#### Reading text
--- Begin ---

Meet the brains behind three of London’s biggest wellbeing start-ups
You’ve probably noticed it: the trend for physical and wellbeing has boomed in the UK, resulting in a huge number of forward-thinking health start-ups with ever more niche USPs.
That chichi new raw food cafe, those bamboo fitness brands being advertised on your Facebook, the rise of the Insta-foodie. Your day-to-day is seeing the effects of the rise in wellbeing companies selling everything from healthy nutritional supplements and ethically-sourced natural foods to personalised fitness equipment and wearable fitness tech.
The wellbeing trend grew by 10.6 per cent between 2013 and 2015, according to the Global Wellness Institute, and is now worth $3.72 trillion globally. The number of online searches for related terms are also, unsurprisingly, on the up. A study by Hitwise noted searches for the word ‘vegan’ has increased by 221 per cent over the past three years, with ‘dairy-free’ and ‘vegetarian’ not far behind.

--- End ---

#### Dataset rows
--- Begin ---

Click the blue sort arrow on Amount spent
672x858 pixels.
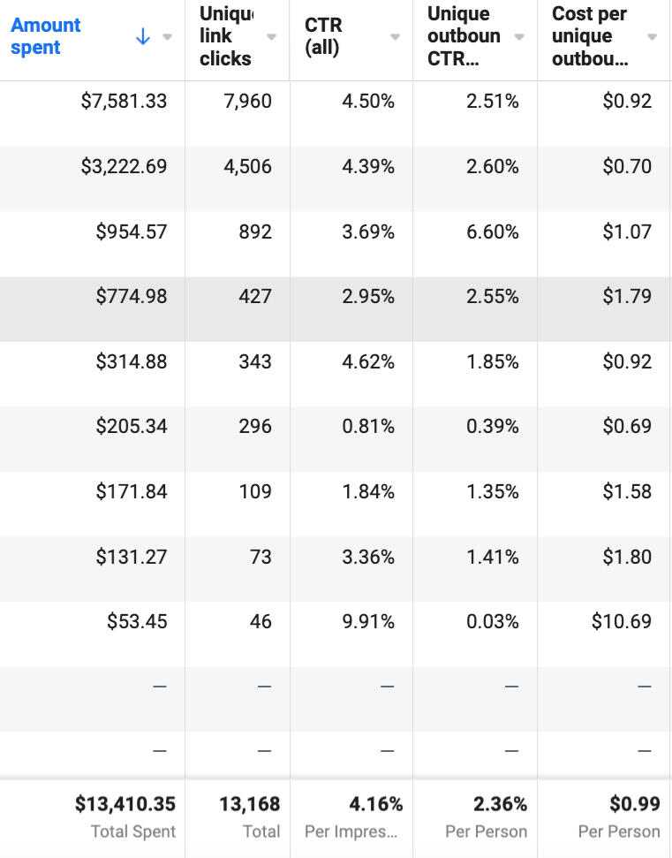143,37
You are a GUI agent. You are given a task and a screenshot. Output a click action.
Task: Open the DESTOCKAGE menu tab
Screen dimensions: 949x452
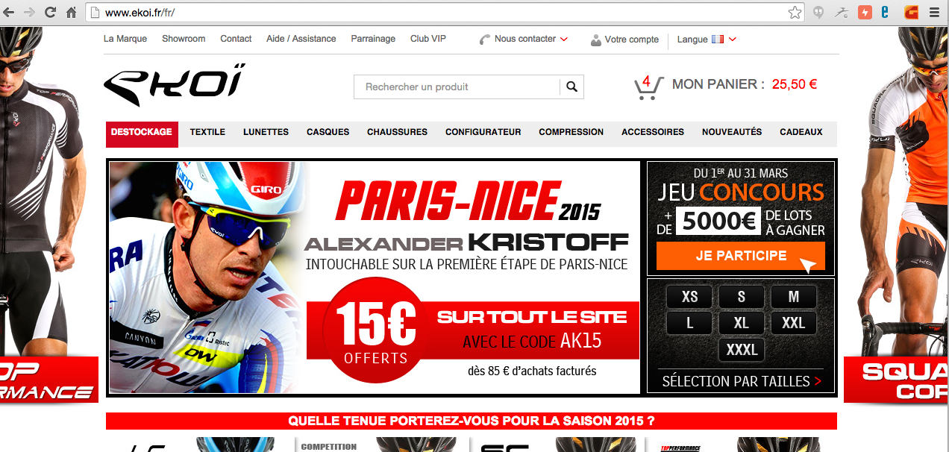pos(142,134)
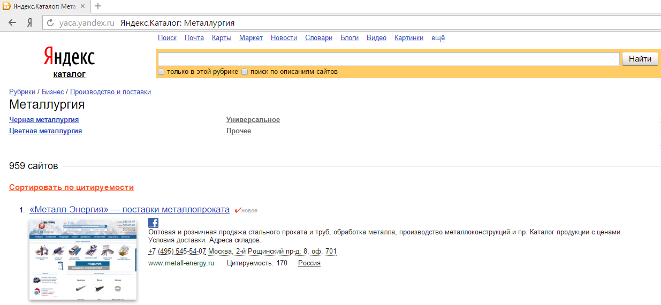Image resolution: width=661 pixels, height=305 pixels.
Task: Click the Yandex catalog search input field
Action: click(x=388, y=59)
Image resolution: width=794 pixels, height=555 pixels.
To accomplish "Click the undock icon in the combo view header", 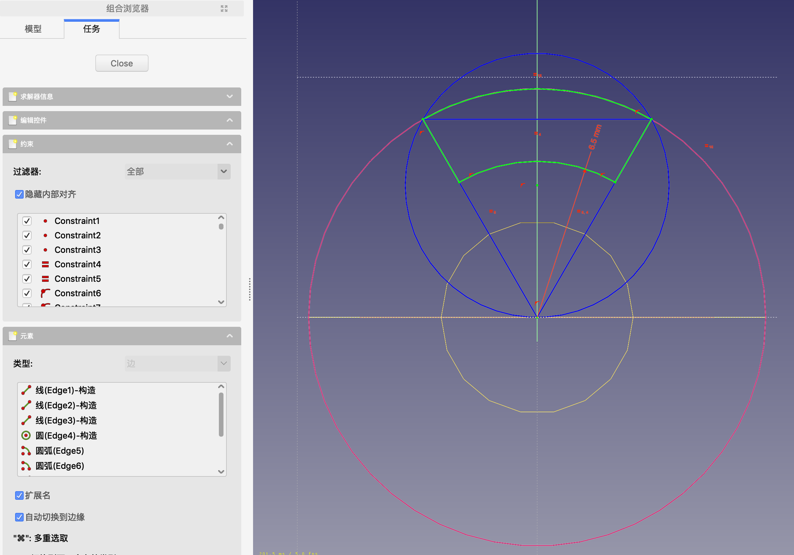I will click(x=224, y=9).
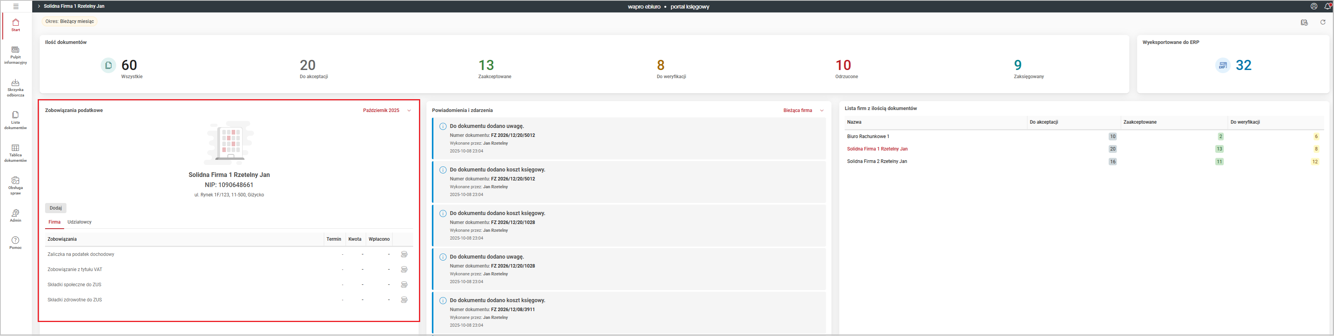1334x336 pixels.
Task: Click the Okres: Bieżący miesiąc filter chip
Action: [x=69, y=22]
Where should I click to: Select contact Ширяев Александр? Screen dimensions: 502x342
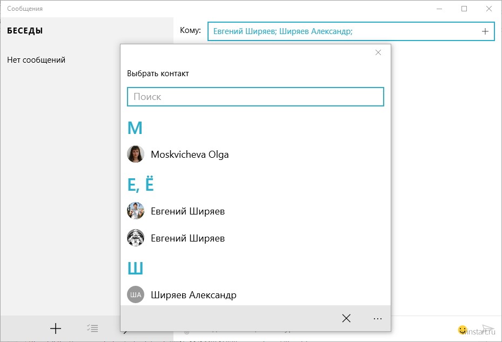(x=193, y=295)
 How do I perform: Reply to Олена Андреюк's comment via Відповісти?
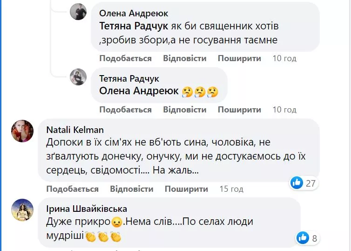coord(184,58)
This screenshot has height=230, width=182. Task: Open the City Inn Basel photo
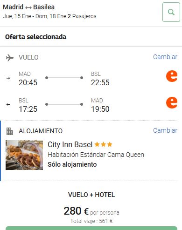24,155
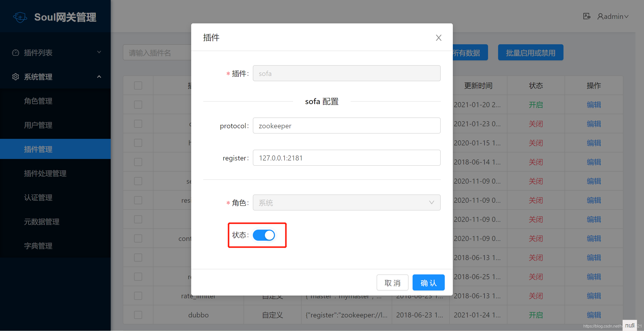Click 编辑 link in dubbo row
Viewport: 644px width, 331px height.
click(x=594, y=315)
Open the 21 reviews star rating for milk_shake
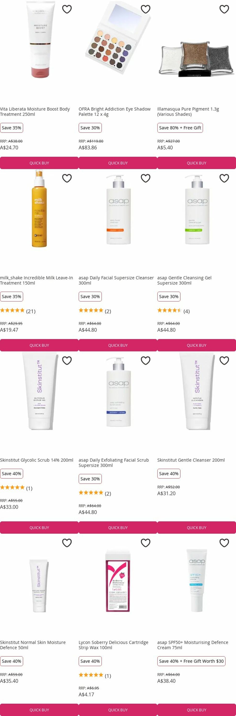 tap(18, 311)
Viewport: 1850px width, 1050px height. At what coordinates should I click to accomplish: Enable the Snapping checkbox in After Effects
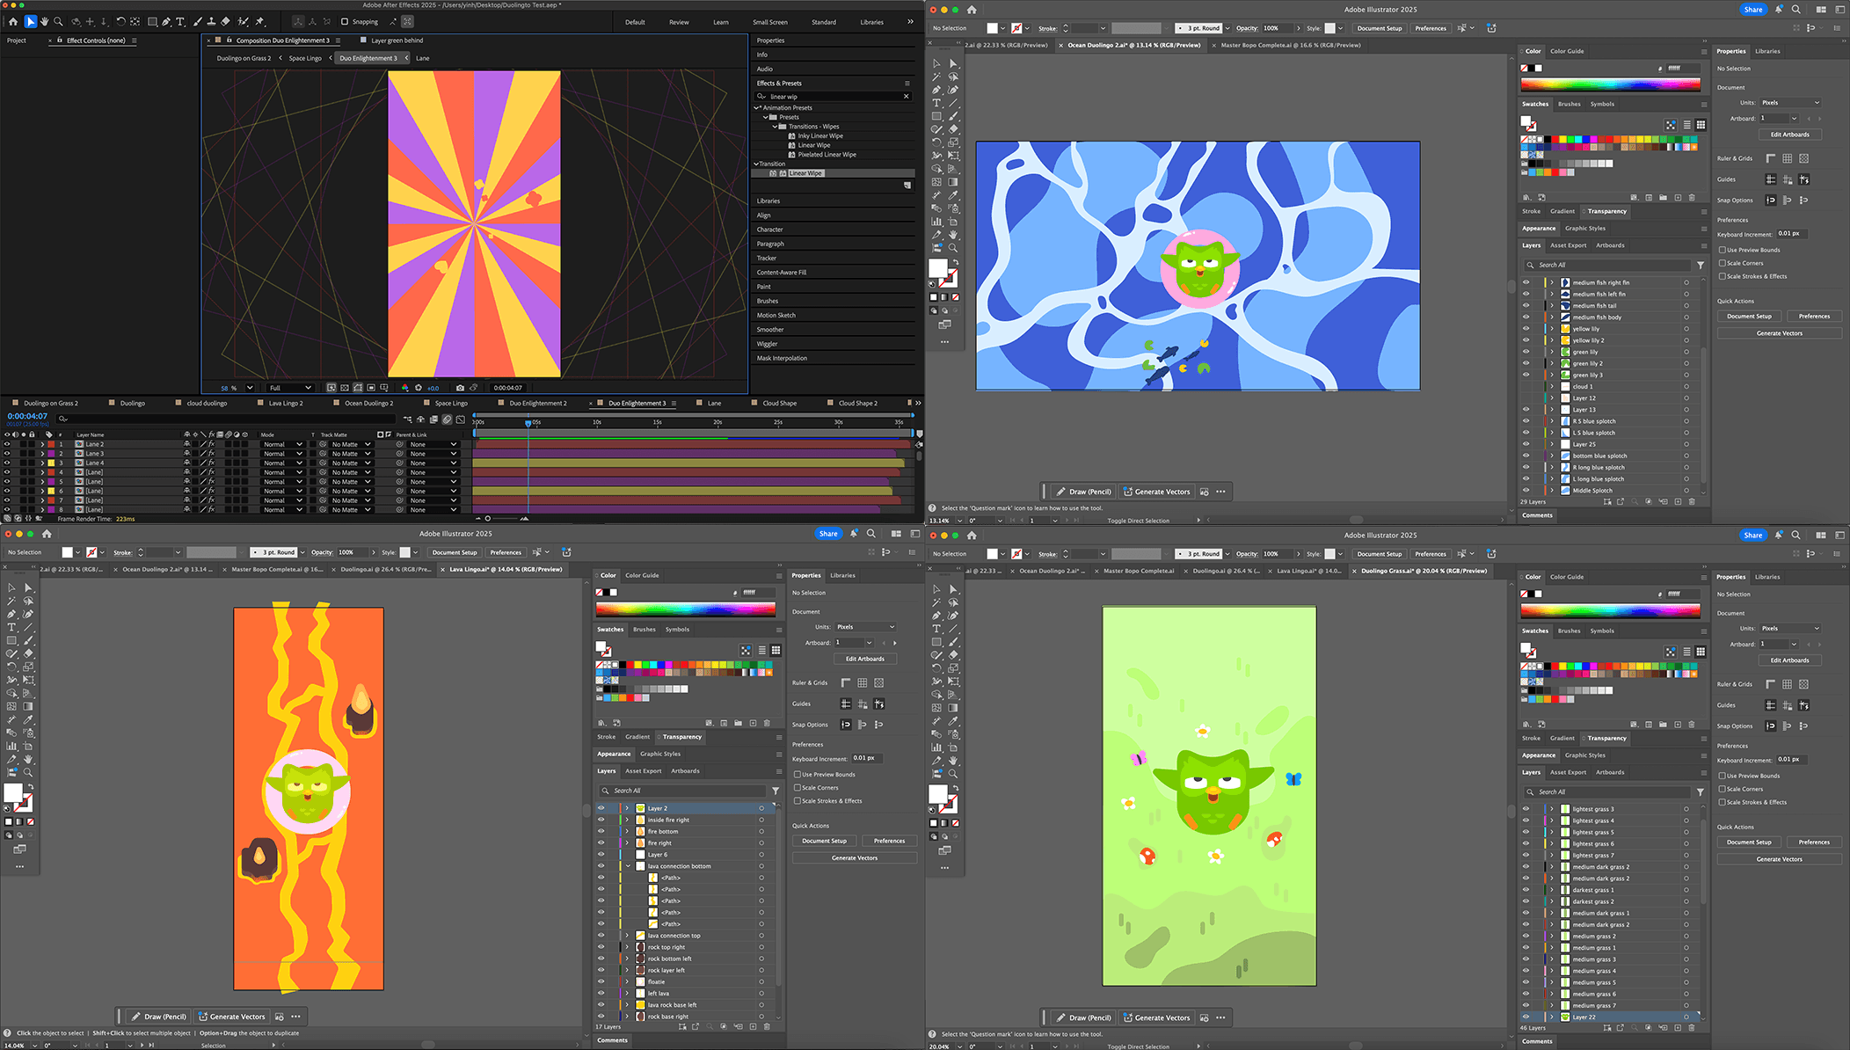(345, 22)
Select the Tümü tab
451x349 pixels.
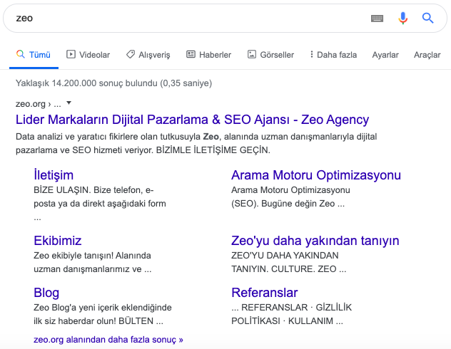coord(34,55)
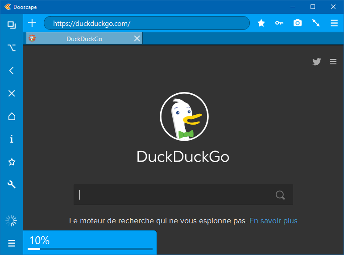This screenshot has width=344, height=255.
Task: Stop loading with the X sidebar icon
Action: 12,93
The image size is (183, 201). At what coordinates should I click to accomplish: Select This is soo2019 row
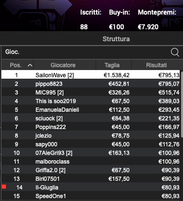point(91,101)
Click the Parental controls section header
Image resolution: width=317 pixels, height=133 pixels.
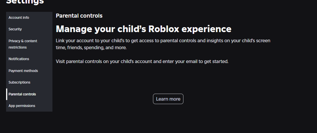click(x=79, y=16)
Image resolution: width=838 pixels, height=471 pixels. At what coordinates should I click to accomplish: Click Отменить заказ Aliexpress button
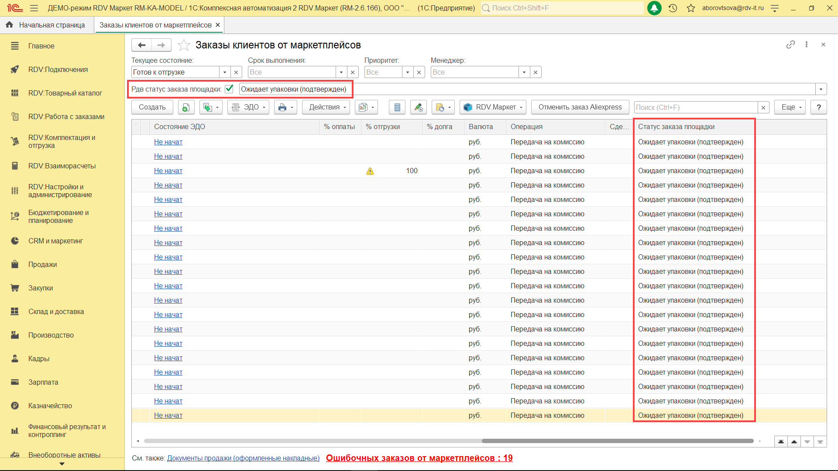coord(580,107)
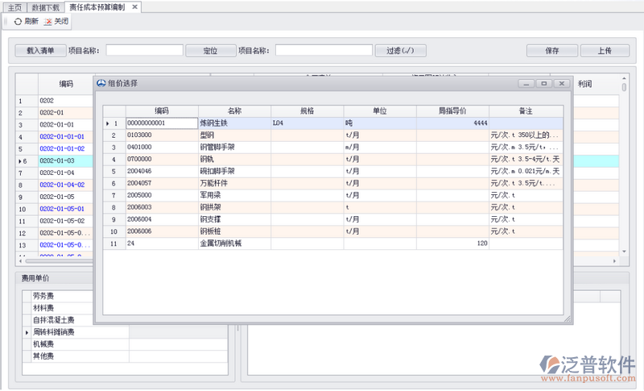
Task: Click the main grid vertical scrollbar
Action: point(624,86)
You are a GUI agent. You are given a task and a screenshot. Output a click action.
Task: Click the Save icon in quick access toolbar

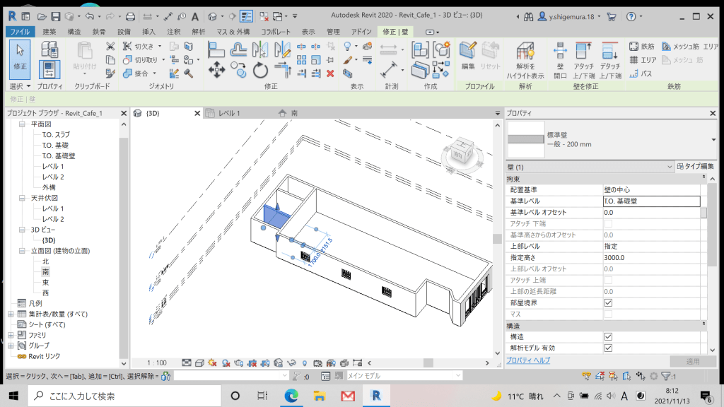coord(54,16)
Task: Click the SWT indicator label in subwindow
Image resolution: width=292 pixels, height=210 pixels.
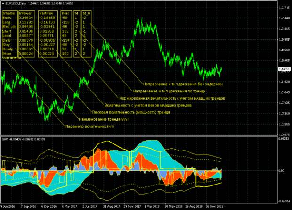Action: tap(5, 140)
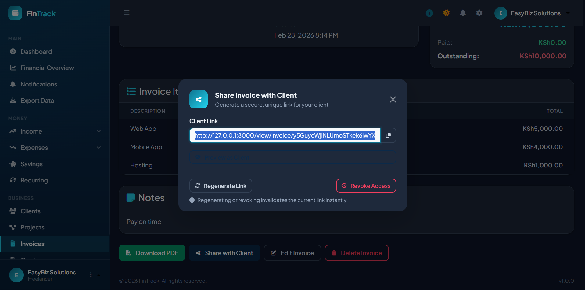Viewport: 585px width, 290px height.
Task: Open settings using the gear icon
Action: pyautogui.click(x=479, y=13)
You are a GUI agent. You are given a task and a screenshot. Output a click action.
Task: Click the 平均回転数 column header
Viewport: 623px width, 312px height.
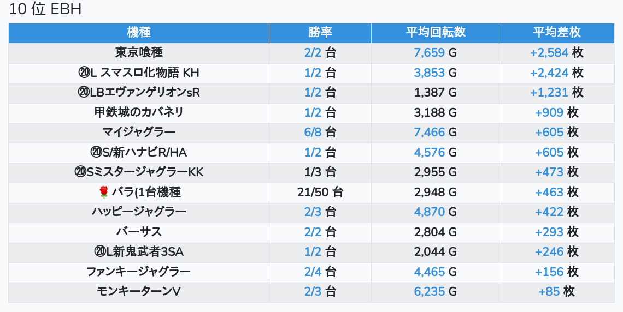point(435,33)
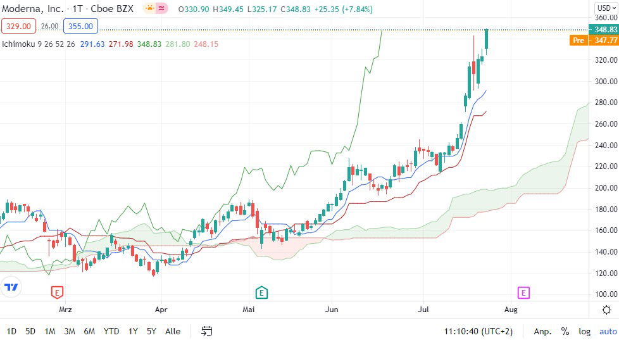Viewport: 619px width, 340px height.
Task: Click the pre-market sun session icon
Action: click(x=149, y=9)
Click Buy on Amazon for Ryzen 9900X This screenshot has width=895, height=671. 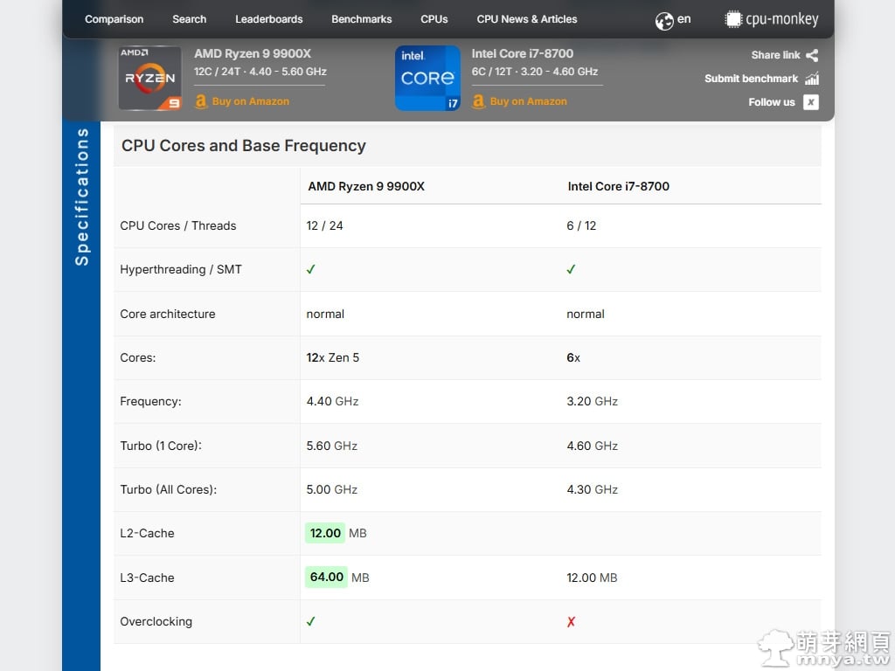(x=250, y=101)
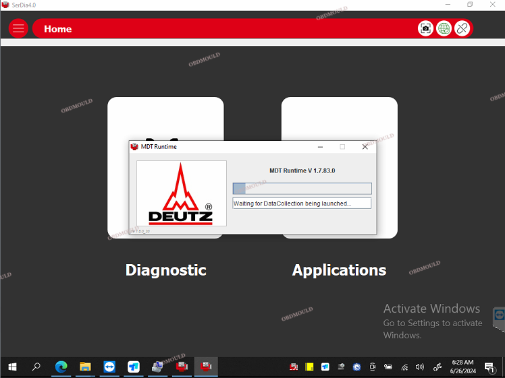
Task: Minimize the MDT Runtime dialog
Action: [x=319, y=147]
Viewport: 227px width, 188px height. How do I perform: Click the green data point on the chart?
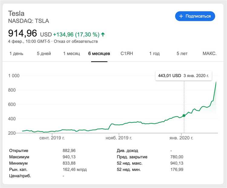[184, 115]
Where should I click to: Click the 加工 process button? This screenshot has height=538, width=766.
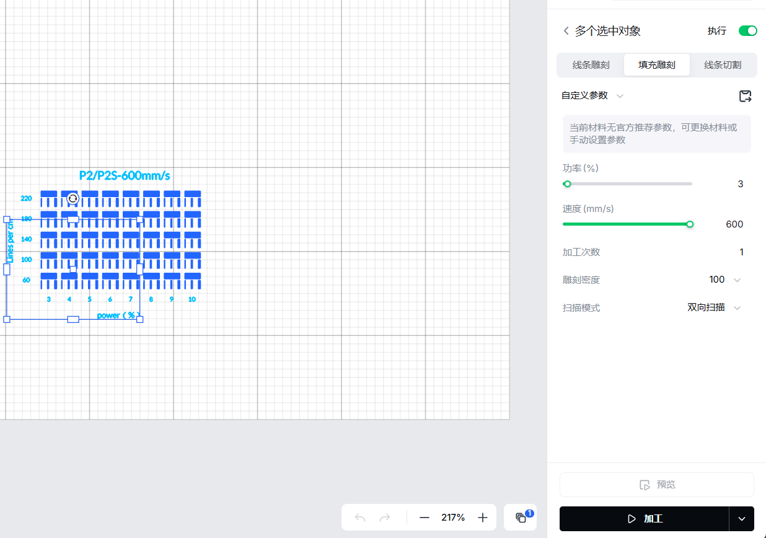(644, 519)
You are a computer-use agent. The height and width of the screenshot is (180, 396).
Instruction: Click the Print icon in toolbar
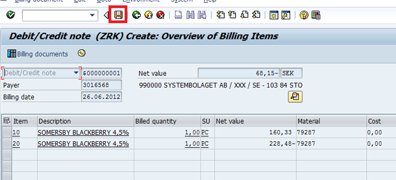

--- End ---

#### Goal 1
Decide whether each statement agrees with the text on London's wellbeing start-ups, answering yes or no and quoting the words of the text that settle it. (a) The Global Wellness Institute reports that the wellbeing trend grew by 10.6 per cent between 2013 and 2015. (b) According to Hitwise, searches for "vegetarian" rose more than searches for "vegan." (c) The wellbeing trend is now worth $3.72 trillion globally.
#### Goal 2
Continue the text on London's wellbeing start-ups from its final sentence.

#### Final answer 1
(a) Yes: "The wellbeing trend grew by 10.6 per cent between 2013 and 2015, according to the Global Wellness Institute"
(b) No: "searches for the word ‘vegan’ has increased by 221 per cent over the past three years, with ‘dairy-free’ and ‘vegetarian’ not far behind."
(c) Yes: "is now worth $3.72 trillion globally"

#### Final answer 2
With the success of subscription food boxes like Hello Fresh, healthy snacking companies like Graze and the vast foodie blogger movement, making the likes of Deliciously Ella a household name, it’s even influencing the food industry. Simply Business has received a 272 per cent increase in business insurance applications from nutritionists and dieticians over the past five years, while start-up quotes for independent gyms have risen by 59 per cent and personal trainers by 24 per cent.
‘Over the last few years we’ve seen a steady increase in the number of well-being brands coming to us for advice about starting-up,’ said Emma Jones, founder of small business support group Enterprise Nation.
Following this rise in interest for clean-living businesses, Enterprise Nation launched The Wellness Exchange. The fitness and nutrition event will host brands, as well as giving information on pitching to buyers and learning how to run a successful, sustainable, business.
So who are the people behind the new wellness brands?
Pip Black (Founder of Frame, London)
You will have heard of Frame… It’s where your friends who are always wearing leggings when you meet for brunch go for their yoga and pilates. The now-ubiquitous exercise studio was started by Pip Black and co-founder Joan Murphy as a pay-as-you-go chain in 2009 with the launch of Frame Shoreditch.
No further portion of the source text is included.